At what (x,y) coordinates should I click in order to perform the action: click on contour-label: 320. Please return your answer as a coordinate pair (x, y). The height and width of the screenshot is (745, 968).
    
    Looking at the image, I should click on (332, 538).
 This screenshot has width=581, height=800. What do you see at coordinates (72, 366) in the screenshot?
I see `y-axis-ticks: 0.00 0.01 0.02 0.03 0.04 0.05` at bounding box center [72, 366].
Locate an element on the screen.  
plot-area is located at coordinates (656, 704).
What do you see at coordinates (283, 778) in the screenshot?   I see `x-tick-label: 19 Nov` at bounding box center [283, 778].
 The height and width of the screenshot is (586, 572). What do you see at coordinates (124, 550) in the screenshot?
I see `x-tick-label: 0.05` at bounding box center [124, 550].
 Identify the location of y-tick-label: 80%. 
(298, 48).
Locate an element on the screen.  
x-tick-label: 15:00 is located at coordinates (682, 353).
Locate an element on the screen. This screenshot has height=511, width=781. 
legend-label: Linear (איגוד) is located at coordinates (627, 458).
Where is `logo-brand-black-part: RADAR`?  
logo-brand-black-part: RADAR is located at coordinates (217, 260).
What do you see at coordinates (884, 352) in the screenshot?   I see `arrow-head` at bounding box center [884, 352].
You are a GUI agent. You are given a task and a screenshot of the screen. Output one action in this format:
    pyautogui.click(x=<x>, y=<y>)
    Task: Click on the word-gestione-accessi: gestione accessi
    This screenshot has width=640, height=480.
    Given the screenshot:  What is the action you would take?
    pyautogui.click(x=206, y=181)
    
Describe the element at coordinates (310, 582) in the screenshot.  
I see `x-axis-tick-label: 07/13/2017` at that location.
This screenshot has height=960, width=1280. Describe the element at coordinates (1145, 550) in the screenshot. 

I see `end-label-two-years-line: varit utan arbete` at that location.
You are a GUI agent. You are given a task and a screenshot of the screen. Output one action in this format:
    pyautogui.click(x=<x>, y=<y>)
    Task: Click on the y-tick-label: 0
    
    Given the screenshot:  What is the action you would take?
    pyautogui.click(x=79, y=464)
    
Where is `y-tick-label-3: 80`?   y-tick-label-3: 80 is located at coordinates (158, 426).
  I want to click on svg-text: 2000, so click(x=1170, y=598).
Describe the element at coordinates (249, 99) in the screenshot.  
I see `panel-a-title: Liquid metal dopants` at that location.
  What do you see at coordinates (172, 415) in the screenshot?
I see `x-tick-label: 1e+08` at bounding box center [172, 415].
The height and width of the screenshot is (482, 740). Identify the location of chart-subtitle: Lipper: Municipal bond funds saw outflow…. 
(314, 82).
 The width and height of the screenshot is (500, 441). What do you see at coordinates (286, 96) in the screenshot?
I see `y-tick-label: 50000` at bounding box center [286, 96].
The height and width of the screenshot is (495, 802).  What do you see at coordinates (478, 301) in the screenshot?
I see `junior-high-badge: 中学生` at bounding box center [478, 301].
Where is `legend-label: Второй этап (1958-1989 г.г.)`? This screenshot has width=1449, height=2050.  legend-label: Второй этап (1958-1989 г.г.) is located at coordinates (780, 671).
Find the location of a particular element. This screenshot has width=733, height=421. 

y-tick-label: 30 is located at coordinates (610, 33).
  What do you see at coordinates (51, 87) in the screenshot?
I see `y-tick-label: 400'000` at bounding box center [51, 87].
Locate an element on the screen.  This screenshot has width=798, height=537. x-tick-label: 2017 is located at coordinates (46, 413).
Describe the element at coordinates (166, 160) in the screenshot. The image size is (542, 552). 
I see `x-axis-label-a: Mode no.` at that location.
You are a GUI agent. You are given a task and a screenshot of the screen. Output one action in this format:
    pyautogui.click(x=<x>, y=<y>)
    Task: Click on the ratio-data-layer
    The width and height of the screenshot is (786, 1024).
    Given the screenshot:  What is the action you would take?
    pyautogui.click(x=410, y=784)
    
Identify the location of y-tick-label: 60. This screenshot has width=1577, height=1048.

-- Exercise details --
Rewrite all of the lines above, putting "screen agent" wherever "GUI agent" appears and changing nothing else.

-- Answer to this problem --
At what (x,y) coordinates should I click in order to perform the action: click on contour-label: 320. Please return your answer as a coordinate pair (x, y). The height and width of the screenshot is (745, 968).
    
    Looking at the image, I should click on (332, 538).
 This screenshot has width=581, height=800. What do you see at coordinates (72, 366) in the screenshot?
I see `y-axis-ticks: 0.00 0.01 0.02 0.03 0.04 0.05` at bounding box center [72, 366].
Locate an element on the screen.  
plot-area is located at coordinates (656, 704).
What do you see at coordinates (283, 778) in the screenshot?   I see `x-tick-label: 19 Nov` at bounding box center [283, 778].
 The height and width of the screenshot is (586, 572). What do you see at coordinates (124, 550) in the screenshot?
I see `x-tick-label: 0.05` at bounding box center [124, 550].
 Identify the location of y-tick-label: 80%. 
(298, 48).
Locate an element on the screen.  
x-tick-label: 15:00 is located at coordinates (682, 353).
Locate an element on the screen. This screenshot has height=511, width=781. 
legend-label: Linear (איגוד) is located at coordinates (627, 458).
Where is `logo-brand-black-part: RADAR`?  
logo-brand-black-part: RADAR is located at coordinates (217, 260).
What do you see at coordinates (884, 352) in the screenshot?   I see `arrow-head` at bounding box center [884, 352].
You are a screen agent. You are given a task and a screenshot of the screen. Output one action in this format:
    pyautogui.click(x=<x>, y=<y>)
    Task: Click on the word-gestione-accessi: gestione accessi
    This screenshot has width=640, height=480.
    Given the screenshot:  What is the action you would take?
    pyautogui.click(x=206, y=181)
    
Describe the element at coordinates (310, 582) in the screenshot.  
I see `x-axis-tick-label: 07/13/2017` at that location.
This screenshot has height=960, width=1280. Describe the element at coordinates (1145, 550) in the screenshot. 

I see `end-label-two-years-line: varit utan arbete` at that location.
You are a screen agent. You are given a task and a screenshot of the screen. Output one action in this format:
    pyautogui.click(x=<x>, y=<y>)
    Task: Click on the y-tick-label: 0
    
    Given the screenshot:  What is the action you would take?
    pyautogui.click(x=79, y=464)
    
Where is `y-tick-label-3: 80`?   y-tick-label-3: 80 is located at coordinates (158, 426).
  I want to click on svg-text: 2000, so click(x=1170, y=598).
Describe the element at coordinates (249, 99) in the screenshot.  
I see `panel-a-title: Liquid metal dopants` at that location.
  What do you see at coordinates (172, 415) in the screenshot?
I see `x-tick-label: 1e+08` at bounding box center [172, 415].
The height and width of the screenshot is (482, 740). Identify the location of chart-subtitle: Lipper: Municipal bond funds saw outflow…. 
(314, 82).
 The width and height of the screenshot is (500, 441). What do you see at coordinates (286, 96) in the screenshot?
I see `y-tick-label: 50000` at bounding box center [286, 96].
The height and width of the screenshot is (495, 802).  What do you see at coordinates (478, 301) in the screenshot?
I see `junior-high-badge: 中学生` at bounding box center [478, 301].
Where is `legend-label: Второй этап (1958-1989 г.г.)`? This screenshot has width=1449, height=2050.  legend-label: Второй этап (1958-1989 г.г.) is located at coordinates (780, 671).
Find the location of a particular element. This screenshot has width=733, height=421. 

y-tick-label: 30 is located at coordinates (610, 33).
  What do you see at coordinates (51, 87) in the screenshot?
I see `y-tick-label: 400'000` at bounding box center [51, 87].
Locate an element on the screen.  This screenshot has width=798, height=537. x-tick-label: 2017 is located at coordinates (46, 413).
Describe the element at coordinates (166, 160) in the screenshot. The image size is (542, 552). 
I see `x-axis-label-a: Mode no.` at that location.
You are a screen agent. You are given a task and a screenshot of the screen. Output one action in this format:
    pyautogui.click(x=<x>, y=<y>)
    Task: Click on the ratio-data-layer
    The width and height of the screenshot is (786, 1024).
    Given the screenshot:  What is the action you would take?
    pyautogui.click(x=410, y=784)
    
Identify the location of y-tick-label: 60. This screenshot has width=1577, height=1048.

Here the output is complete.